**EXERCISE INPUT**
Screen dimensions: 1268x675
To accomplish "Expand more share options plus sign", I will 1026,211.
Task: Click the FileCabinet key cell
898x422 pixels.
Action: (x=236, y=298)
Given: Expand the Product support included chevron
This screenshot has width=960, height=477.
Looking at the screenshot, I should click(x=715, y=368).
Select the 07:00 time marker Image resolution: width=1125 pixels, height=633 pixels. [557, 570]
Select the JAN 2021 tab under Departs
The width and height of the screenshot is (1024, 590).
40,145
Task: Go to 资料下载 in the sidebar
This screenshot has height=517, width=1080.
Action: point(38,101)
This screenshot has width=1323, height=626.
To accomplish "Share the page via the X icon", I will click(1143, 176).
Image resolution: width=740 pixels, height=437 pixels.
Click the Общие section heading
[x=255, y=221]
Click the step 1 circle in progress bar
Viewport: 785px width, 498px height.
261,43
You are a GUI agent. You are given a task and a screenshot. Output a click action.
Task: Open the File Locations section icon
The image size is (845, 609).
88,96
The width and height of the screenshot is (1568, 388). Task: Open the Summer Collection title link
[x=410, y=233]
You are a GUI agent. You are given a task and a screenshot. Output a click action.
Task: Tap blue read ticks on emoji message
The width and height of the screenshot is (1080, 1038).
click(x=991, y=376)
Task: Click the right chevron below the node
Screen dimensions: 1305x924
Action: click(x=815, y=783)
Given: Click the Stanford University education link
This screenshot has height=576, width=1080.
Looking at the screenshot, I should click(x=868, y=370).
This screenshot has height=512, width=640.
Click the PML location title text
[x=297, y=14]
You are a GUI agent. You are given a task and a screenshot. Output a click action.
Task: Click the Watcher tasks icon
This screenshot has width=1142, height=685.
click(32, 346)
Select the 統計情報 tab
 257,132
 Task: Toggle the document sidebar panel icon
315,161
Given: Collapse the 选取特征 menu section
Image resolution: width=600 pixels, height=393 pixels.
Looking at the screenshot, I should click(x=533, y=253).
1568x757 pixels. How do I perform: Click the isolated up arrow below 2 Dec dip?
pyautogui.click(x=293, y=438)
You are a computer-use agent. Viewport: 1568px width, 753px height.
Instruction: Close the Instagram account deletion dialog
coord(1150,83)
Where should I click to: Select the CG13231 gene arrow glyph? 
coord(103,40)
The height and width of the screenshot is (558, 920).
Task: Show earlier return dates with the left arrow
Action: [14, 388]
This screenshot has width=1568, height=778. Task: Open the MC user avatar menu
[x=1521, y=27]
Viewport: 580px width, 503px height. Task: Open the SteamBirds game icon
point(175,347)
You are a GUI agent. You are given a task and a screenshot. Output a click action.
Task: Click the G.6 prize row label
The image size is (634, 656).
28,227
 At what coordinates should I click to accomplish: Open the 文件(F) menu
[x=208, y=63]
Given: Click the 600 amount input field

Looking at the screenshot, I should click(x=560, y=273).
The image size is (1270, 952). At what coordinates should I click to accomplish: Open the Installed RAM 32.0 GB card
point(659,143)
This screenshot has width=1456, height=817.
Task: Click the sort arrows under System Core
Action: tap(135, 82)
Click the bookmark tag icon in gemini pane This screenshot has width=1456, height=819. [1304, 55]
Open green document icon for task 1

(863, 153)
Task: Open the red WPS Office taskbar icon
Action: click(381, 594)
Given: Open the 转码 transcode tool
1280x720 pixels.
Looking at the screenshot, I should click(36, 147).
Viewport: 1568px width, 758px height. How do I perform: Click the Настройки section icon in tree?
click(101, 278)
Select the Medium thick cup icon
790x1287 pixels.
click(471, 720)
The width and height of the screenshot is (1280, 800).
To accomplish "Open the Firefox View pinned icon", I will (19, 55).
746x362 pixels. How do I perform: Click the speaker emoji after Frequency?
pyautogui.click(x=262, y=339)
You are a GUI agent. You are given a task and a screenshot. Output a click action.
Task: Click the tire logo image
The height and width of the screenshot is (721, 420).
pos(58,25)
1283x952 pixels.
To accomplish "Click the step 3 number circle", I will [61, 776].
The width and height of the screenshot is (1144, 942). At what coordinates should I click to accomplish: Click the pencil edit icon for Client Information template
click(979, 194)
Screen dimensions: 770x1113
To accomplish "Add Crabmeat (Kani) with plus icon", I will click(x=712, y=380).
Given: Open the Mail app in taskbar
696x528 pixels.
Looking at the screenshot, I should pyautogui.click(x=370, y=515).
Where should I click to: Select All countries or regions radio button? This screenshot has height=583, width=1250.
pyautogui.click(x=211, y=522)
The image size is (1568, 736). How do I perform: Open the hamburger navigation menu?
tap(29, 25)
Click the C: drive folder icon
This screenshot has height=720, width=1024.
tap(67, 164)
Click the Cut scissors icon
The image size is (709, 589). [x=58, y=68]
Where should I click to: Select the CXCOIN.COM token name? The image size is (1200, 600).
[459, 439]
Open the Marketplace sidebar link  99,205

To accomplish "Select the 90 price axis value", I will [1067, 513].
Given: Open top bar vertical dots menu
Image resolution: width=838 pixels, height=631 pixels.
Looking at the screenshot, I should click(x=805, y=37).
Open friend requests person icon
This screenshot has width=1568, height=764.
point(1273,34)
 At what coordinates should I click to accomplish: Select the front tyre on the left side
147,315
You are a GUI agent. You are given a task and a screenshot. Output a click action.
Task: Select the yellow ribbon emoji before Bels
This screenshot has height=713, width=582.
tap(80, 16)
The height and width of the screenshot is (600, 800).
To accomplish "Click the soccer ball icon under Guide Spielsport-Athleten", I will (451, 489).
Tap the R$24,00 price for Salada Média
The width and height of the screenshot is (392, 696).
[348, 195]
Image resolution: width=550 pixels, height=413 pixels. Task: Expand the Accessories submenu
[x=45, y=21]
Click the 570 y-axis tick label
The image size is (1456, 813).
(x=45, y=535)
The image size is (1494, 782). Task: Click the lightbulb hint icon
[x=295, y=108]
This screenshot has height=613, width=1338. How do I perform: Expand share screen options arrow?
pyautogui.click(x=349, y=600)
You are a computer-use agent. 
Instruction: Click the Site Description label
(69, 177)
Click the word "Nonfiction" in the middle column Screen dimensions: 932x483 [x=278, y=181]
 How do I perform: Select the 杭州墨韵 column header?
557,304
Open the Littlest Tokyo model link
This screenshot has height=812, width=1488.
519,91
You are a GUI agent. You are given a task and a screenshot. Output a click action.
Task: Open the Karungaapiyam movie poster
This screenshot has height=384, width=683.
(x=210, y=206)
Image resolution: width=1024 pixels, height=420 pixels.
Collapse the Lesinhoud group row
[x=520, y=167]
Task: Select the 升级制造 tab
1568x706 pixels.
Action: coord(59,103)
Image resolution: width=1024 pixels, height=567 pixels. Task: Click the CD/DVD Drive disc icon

**DIRECTIONS**
Read the entries and show each line that mentions "price".

**RESPONSE TO THE TASK**
To accomplish "Select the 90 price axis value", I will [1067, 513].
Tap the R$24,00 price for Salada Média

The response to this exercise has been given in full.